Tf-idf is a method that builds off word frequency but it more specifically tries to identify the most distinctively frequent and significant words in a document compared to a larger set of documents.

With TF-IDF each term is weighted by dividing the frequency of term in a document by the number of documents in the corpus containing the word. It gives weight to terms that appear in a document but are rare or absent in other documents.

TF-IDF is calculated by taking the number of times a term occurs in a document (term frequency). Then taking the number of documents in which the same term occurs at least once divided by the total number of documents (document frequency), and that fraction is flipped on its head (inverse document frequency =  log((1 + total_number_of_documents) / (number_of_documents_with_term +1)) + 1). Then you multiply the two numbers together (term_frequency * inverse_document_frequency). The reason we take the inverse, or flipped fraction, of document frequency is to boost the rarer words that occur in relatively few documents.
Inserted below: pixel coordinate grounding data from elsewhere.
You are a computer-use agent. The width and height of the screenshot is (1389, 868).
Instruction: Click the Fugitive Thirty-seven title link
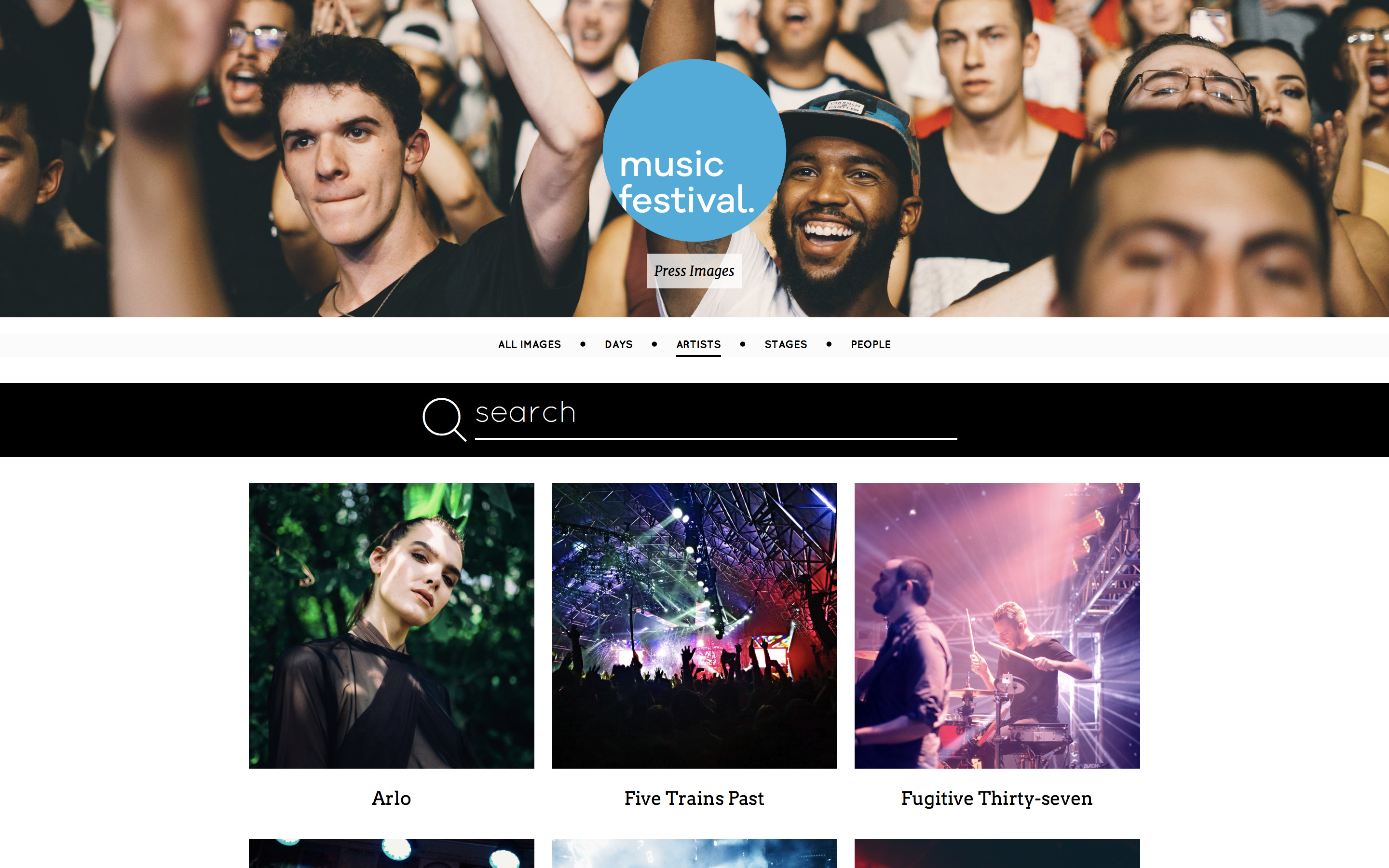click(x=997, y=799)
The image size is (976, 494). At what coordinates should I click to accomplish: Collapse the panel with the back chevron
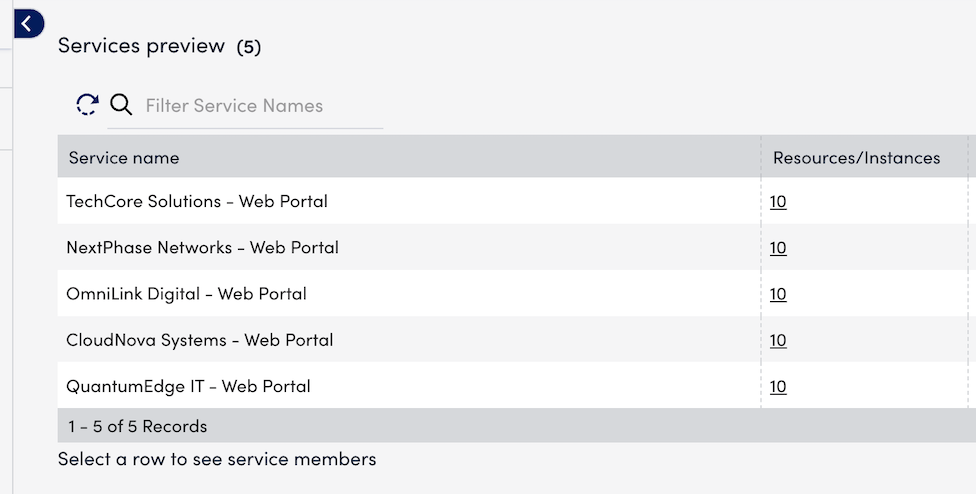pos(27,22)
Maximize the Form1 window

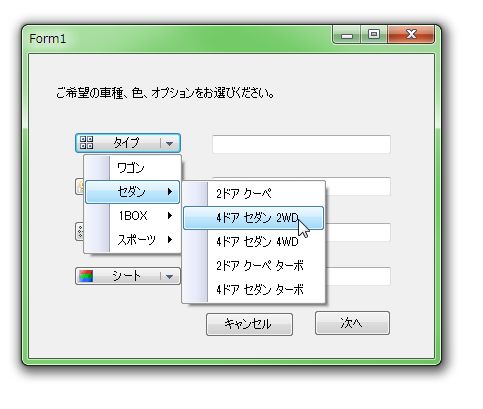pos(374,34)
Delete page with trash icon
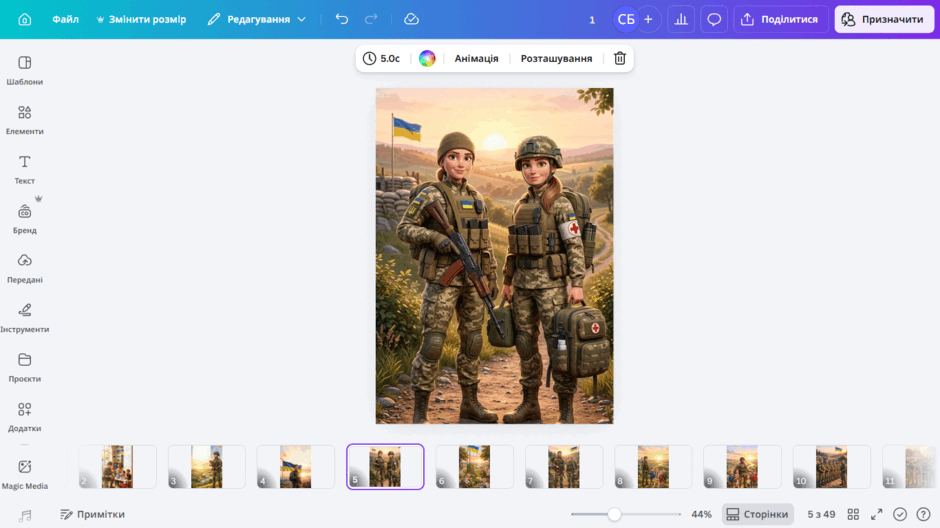Screen dimensions: 940x528 620,58
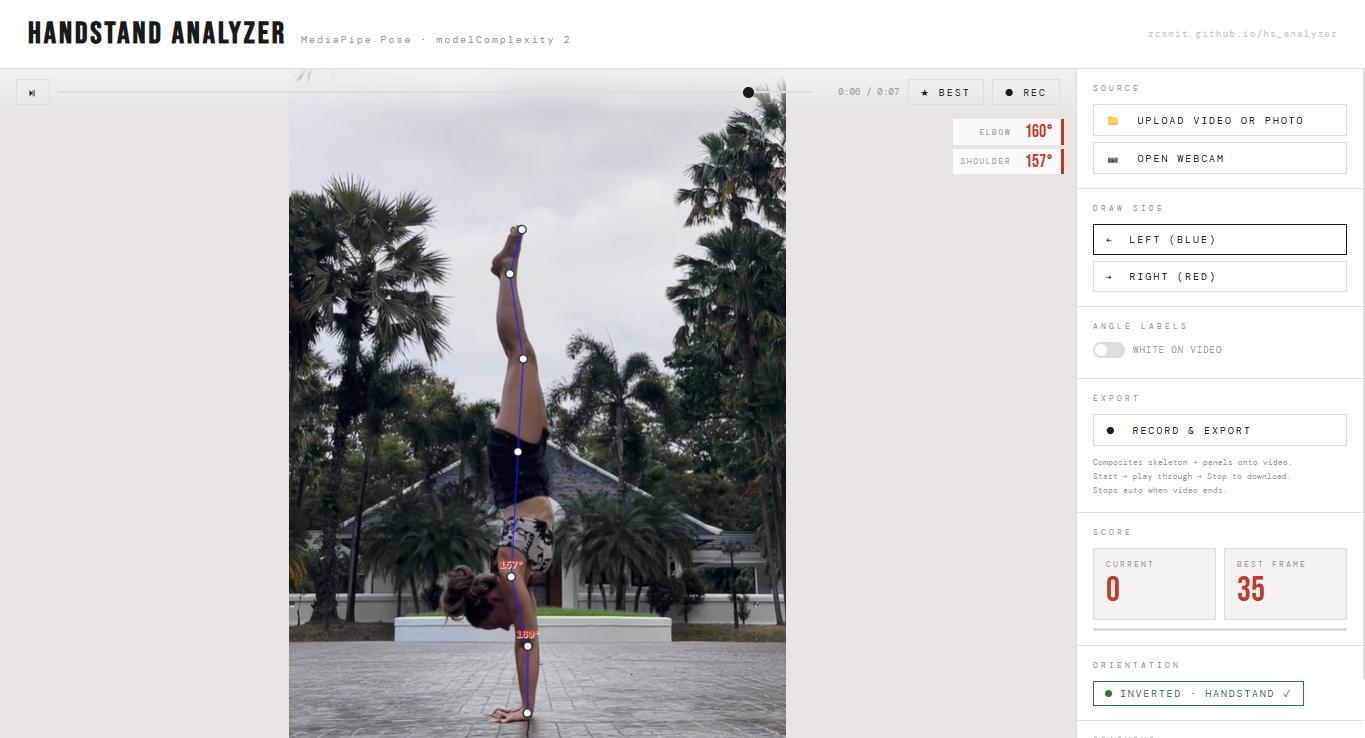Click the star icon on the BEST button
The height and width of the screenshot is (738, 1365).
pos(927,91)
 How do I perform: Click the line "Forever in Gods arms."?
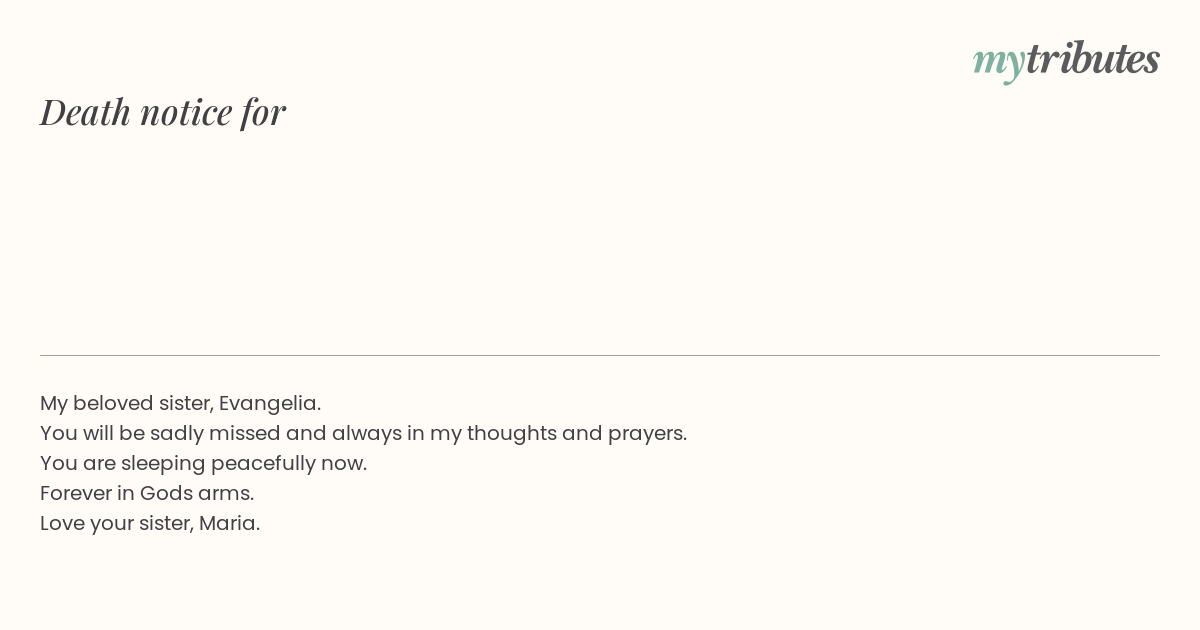pyautogui.click(x=147, y=493)
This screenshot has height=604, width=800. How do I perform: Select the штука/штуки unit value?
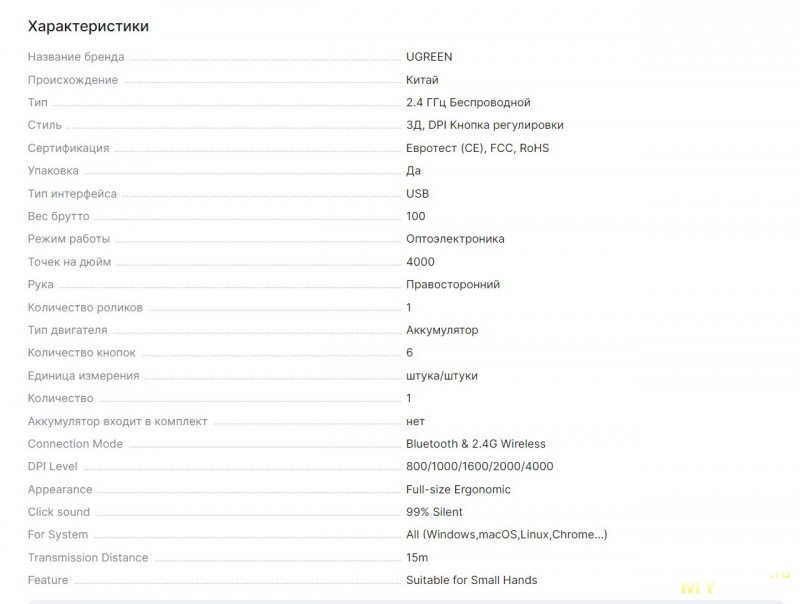click(x=441, y=376)

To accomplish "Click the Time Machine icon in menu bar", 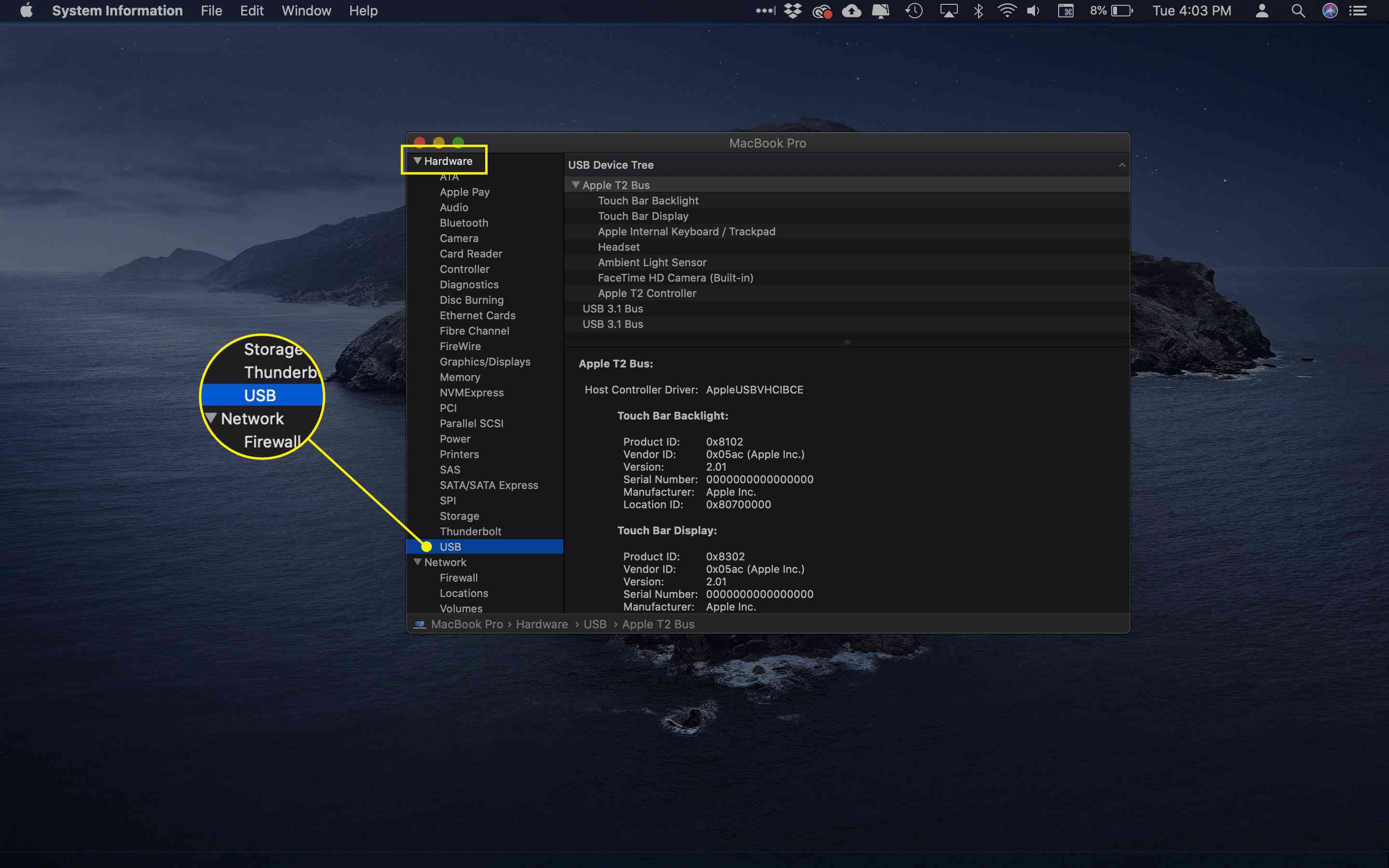I will 913,11.
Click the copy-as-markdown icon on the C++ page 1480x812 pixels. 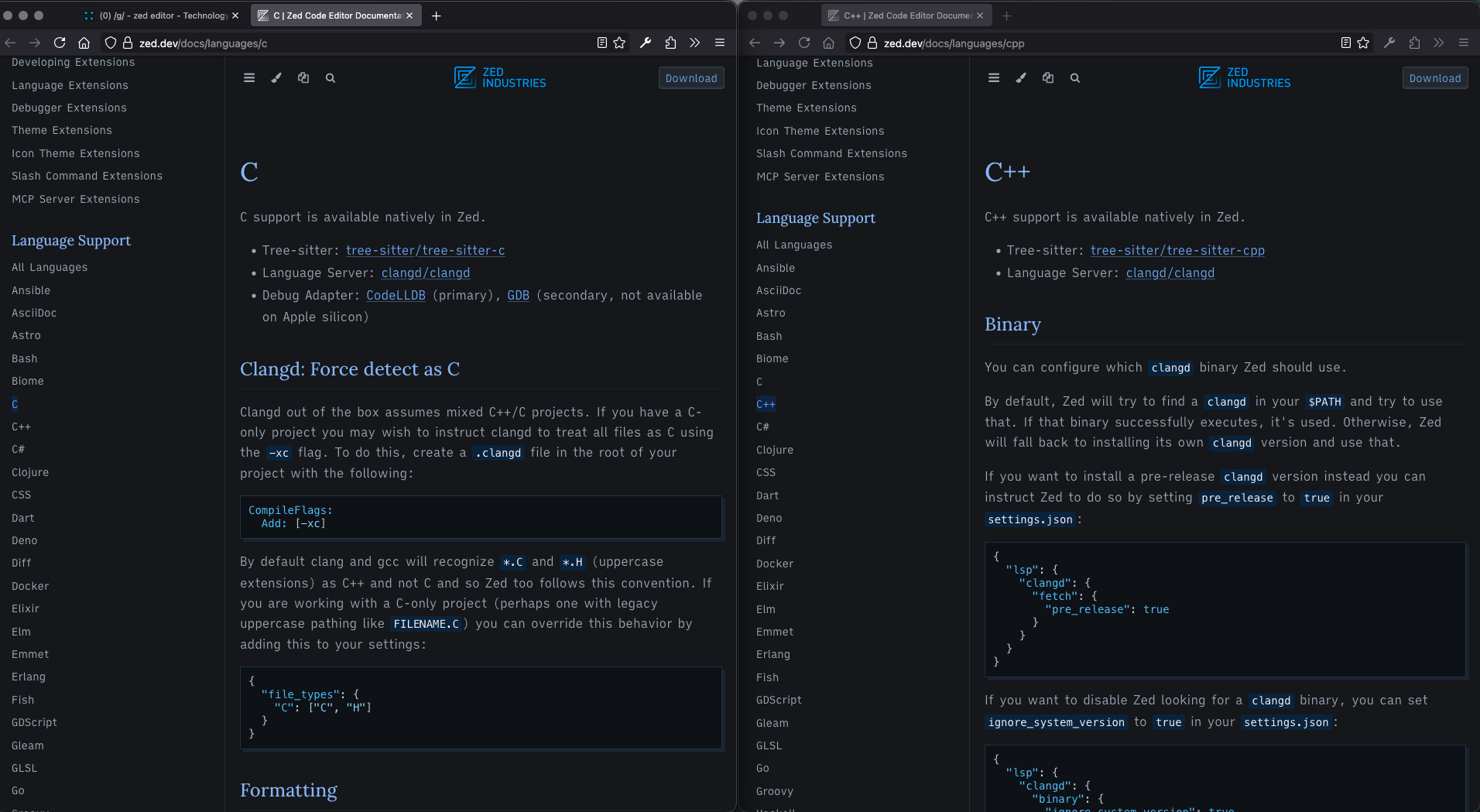(x=1048, y=78)

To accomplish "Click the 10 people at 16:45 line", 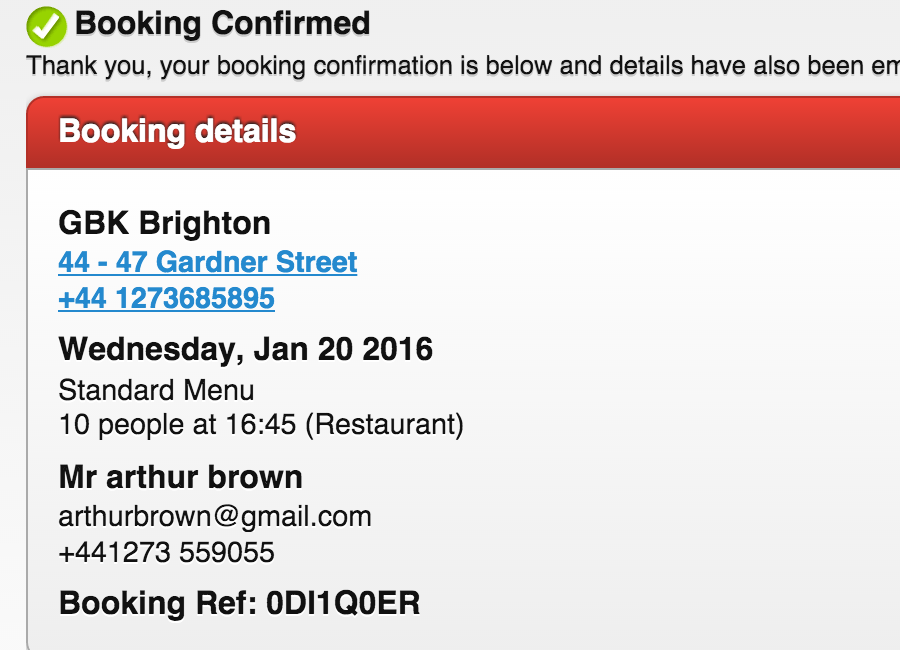I will (x=261, y=424).
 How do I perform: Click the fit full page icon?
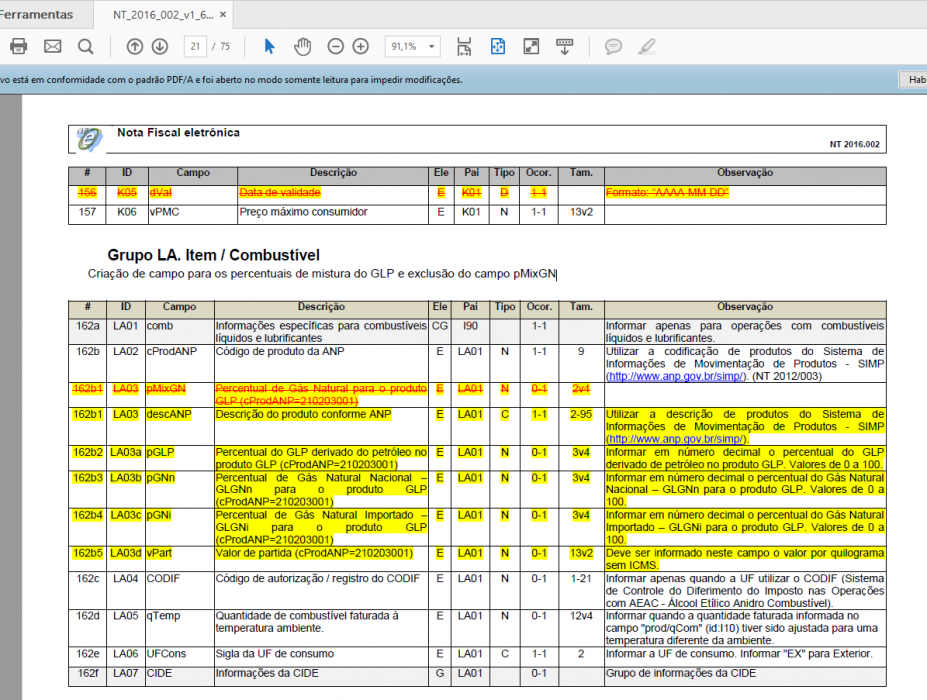[498, 46]
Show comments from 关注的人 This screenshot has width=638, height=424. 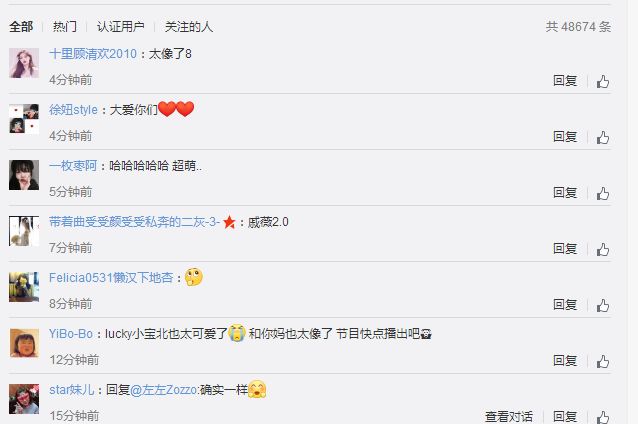point(189,27)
In this notebook we use the implemention of tf-idf in Scikit-learn (sklearn). 

In [None]:
# Import the libraries we're going to use
from sklearn.feature_extraction.text import TfidfVectorizer
import pandas as pd
from pathlib import Path  
import glob

In [None]:
# Set up path to files 
# and a variable with the file names called text_titles
#(we use these later to create our pandas dataframe)
directory_path = 'soderberg-corpus'
text_files = glob.glob(f'{directory_path}/*.txt')
text_titles = [Path(text).stem for text in text_files]

In [None]:
#Set up tf-idf vectorizing
tfidf_vectorizer = TfidfVectorizer(input='filename' , stop_words='english')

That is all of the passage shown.